RECORDS FOR THIS TASK =>

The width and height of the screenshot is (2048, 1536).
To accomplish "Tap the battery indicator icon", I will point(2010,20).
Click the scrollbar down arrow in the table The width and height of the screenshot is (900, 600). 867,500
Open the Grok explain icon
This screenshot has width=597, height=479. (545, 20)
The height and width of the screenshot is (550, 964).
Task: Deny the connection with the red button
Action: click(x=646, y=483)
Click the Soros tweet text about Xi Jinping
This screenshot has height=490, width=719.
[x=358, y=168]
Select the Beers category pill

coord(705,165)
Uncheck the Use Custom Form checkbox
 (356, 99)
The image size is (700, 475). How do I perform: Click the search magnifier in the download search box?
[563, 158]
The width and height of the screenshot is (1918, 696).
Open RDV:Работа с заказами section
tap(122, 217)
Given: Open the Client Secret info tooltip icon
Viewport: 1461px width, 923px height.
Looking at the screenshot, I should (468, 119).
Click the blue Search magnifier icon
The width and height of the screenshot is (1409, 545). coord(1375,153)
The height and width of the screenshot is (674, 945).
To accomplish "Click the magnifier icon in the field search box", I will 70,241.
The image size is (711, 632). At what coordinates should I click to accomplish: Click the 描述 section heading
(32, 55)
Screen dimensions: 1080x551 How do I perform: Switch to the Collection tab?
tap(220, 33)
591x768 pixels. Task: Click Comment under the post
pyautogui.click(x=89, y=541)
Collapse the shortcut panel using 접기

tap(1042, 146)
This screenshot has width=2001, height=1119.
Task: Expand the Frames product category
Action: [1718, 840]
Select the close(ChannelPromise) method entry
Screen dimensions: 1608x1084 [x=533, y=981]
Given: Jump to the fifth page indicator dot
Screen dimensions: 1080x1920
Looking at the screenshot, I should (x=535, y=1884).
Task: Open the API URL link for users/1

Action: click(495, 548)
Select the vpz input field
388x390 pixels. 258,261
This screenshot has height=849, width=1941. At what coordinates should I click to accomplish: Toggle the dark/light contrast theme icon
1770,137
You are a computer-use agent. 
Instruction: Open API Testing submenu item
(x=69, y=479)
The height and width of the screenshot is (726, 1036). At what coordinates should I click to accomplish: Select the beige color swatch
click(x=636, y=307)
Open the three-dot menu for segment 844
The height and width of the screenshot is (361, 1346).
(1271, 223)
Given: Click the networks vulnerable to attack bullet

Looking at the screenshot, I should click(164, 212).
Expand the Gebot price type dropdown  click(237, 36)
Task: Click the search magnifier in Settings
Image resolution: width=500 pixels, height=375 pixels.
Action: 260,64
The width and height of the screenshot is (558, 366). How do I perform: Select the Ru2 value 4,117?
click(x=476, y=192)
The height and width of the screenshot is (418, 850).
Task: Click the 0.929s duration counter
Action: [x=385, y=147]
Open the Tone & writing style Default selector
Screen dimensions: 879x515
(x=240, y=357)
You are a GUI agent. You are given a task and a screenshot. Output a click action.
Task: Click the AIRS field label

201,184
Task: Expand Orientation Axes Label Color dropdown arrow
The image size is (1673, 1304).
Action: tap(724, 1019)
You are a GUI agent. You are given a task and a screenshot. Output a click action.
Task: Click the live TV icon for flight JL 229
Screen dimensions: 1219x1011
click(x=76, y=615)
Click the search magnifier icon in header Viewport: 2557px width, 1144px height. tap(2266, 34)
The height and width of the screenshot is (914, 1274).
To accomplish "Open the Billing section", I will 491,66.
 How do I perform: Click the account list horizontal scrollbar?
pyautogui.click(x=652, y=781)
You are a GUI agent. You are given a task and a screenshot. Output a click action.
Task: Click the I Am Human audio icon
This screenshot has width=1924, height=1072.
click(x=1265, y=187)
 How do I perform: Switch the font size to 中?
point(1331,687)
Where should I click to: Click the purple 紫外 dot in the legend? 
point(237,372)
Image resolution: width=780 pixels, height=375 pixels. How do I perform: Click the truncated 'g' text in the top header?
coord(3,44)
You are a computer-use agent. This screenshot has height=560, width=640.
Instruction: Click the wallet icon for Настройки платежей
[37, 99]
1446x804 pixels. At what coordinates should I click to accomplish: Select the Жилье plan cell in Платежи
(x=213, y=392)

STATED EXERCISE => Rewrite the entries from the very start through the line containing "I will 70,241.", with "Beers" replaced by "Wines" and everything else left the same.

SOLUTION BELOW =>
The width and height of the screenshot is (2048, 1536).
To accomplish "Tap the battery indicator icon", I will point(2010,20).
Click the scrollbar down arrow in the table The width and height of the screenshot is (900, 600). 867,500
Open the Grok explain icon
This screenshot has width=597, height=479. (545, 20)
The height and width of the screenshot is (550, 964).
Task: Deny the connection with the red button
Action: click(x=646, y=483)
Click the Soros tweet text about Xi Jinping
This screenshot has height=490, width=719.
[x=358, y=168]
Select the Wines category pill

coord(705,165)
Uncheck the Use Custom Form checkbox
 (356, 99)
The image size is (700, 475). How do I perform: Click the search magnifier in the download search box?
[563, 158]
The width and height of the screenshot is (1918, 696).
Open RDV:Работа с заказами section
tap(122, 217)
Given: Open the Client Secret info tooltip icon
Viewport: 1461px width, 923px height.
Looking at the screenshot, I should (468, 119).
Click the blue Search magnifier icon
The width and height of the screenshot is (1409, 545). coord(1375,153)
The height and width of the screenshot is (674, 945).
To accomplish "Click the magnifier icon in the field search box", I will 70,241.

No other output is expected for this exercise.